NVIDIA / Megatron-LM

Ongoing research training transformer models at scale
https://docs.nvidia.com/megatron-core/developer-guide/latest/user-guide/index.html#quick-start
Other
10.13k stars 2.28k forks source link

[QUESTION]How to convert a huggingface checkpoint, and also use PP > 1 or TP > 1 #966

Closed sambar1729 closed 3 weeks ago

sambar1729 commented 1 month ago

Your question I want to ingest a checkpoint from HF into Megatron LM and then continue training on that. For the latter part (training) I will need TP > 1 or PP > 1 (Given the model size and the gpu memory i have). For this, when I convert the HF checkpoint to work with Megatron, I need the TP and PP values to match what I need in the training part.

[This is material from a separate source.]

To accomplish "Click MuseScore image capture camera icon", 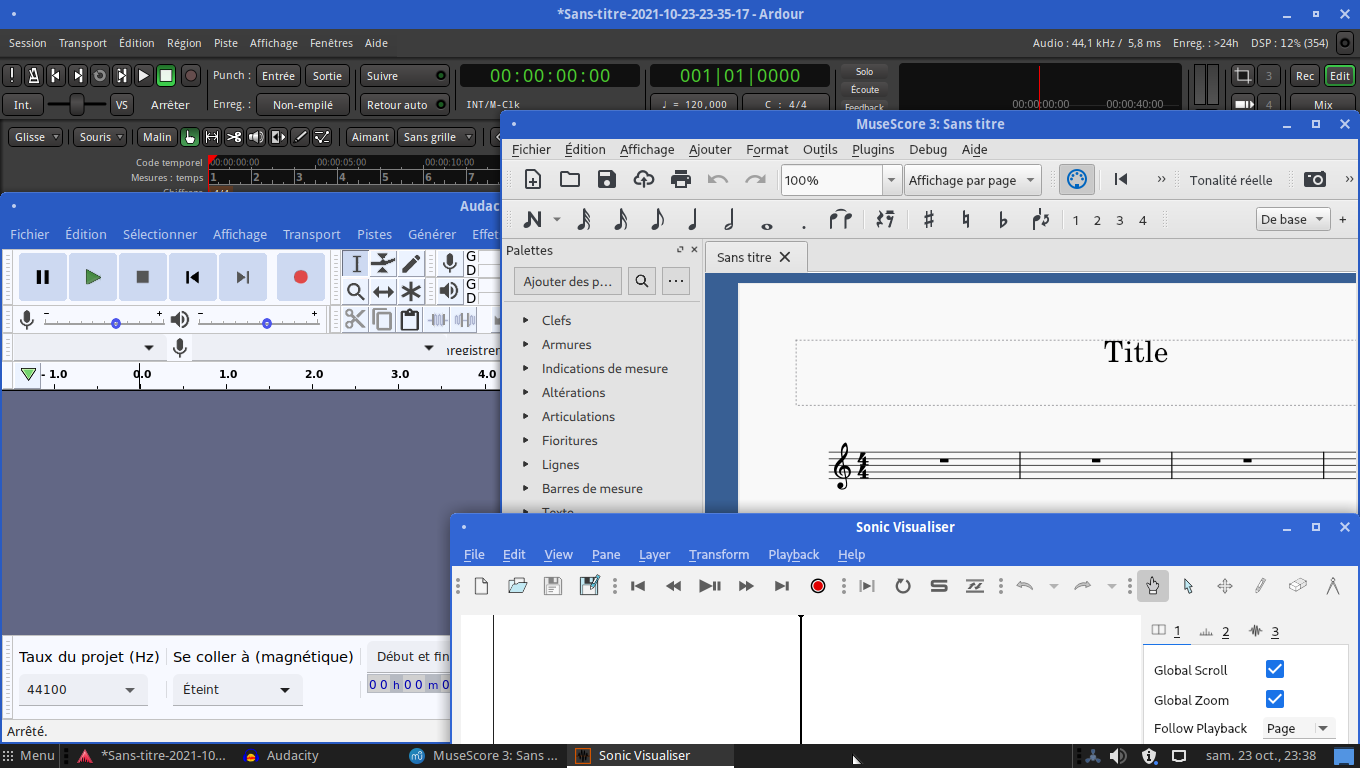I will coord(1315,180).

However, right now the conversion scripts from HF to mcore seems to take in PP = 1 and TP = 1 (I am hoping I am mistaken here). How do I use the conversion scripts in tools/checkpoints/convert.py so I may be able to use TP > 1 and/or PP > 1?

Thanks.

Edit: I am guessing this is answered (in the negative that no, there is no way currently to do this conversion) by https://github.com/NVIDIA/Megatron-LM/issues/296#issuecomment-1732407585 -- wondering if we have any updates here.